What did one baptismal font say to the other? “Is it just me, or is it getting a bit crowded in here?”

Why did the fish refuse to attend the baptism? It didn’t want to get caught in a religious net!

What do you call a baptism that takes place in a coffee shop? A decaffeinated immersion!

How did the water react after the baptism? It said, “I feel so holy now!”

What do you get when you cross a baptism with a basketball game? A dunking contest!

Why did the baby’s diaper attend the baptism? It wanted to be holy, sheet!

What did the priest say when he accidentally dropped the baby during baptism? “Heaven help us!”

Baptism Puns

How did the priest dry off after baptizing a baby? He used a holy towel!

Why did the baby refuse to be baptized? It thought the water was too deep-end-ent!

How did the preacher get through the cold baptismal water? He had faith in his insulated vestments!

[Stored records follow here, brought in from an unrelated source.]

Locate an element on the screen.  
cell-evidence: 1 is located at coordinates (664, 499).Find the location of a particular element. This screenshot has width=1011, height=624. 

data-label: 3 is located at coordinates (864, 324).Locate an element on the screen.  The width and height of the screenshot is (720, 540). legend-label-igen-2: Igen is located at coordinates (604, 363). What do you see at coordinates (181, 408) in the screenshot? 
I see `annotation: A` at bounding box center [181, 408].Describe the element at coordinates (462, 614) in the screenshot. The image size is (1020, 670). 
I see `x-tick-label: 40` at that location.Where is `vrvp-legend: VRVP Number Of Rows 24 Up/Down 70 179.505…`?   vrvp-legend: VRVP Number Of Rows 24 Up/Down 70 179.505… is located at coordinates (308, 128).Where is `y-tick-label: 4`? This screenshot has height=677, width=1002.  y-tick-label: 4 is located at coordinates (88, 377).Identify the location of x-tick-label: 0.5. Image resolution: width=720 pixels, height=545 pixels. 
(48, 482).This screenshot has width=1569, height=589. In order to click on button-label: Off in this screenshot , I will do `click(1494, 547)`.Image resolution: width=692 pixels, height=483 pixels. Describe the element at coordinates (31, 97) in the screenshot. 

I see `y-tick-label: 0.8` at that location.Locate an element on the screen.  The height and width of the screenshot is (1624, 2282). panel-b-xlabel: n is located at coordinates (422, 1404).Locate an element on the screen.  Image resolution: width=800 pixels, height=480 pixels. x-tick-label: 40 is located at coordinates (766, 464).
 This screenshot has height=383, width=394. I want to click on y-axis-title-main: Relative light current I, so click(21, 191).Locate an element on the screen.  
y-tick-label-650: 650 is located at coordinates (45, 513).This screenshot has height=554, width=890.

What did the baby say after getting baptized? “I guess this is just how I wash my sins away!”

Why did the baby wear floaties during the baptism? It didn’t want to sink into sin!

What did the minister say to the baby during the baptism? “Just keep your chin up, little one!”

How do you know a dolphin has been baptized? It’s all smiles and flips!

Why did the baby bring a sponge to the baptism? It wanted to soak up the holy spirit!

What’s a priest’s favorite water sport? Baptisurfing!

How did the baby feel after the baptism? All washed up!

What do you call a humorous baptism? A comic conversion!

Why did the baby’s baptism turn into a food fight? The priest accidentally said, “Let us spray!”

Why did the baby bring a towel to the baptism? It wanted to make a holy dry humor joke!

What do you call a group of frogs getting baptized? The choirpond!

Why did the baby’s baptism take place in the ocean? It wanted to be fully immersed in spirituality!

How did the baby feel about the baptism ceremony? It thought it was a “shell-ebration”!

What did the priest say to the baby during the baptism? “I hope you’re ready for a tidal wave of blessings!”

Why did the baby receive a special gift after the baptism? It was a “seasational” occasion!

Why did the baby’s baptism turn into a dance party? Because it was ready to make a splash on the dance floor and show off its holy moves!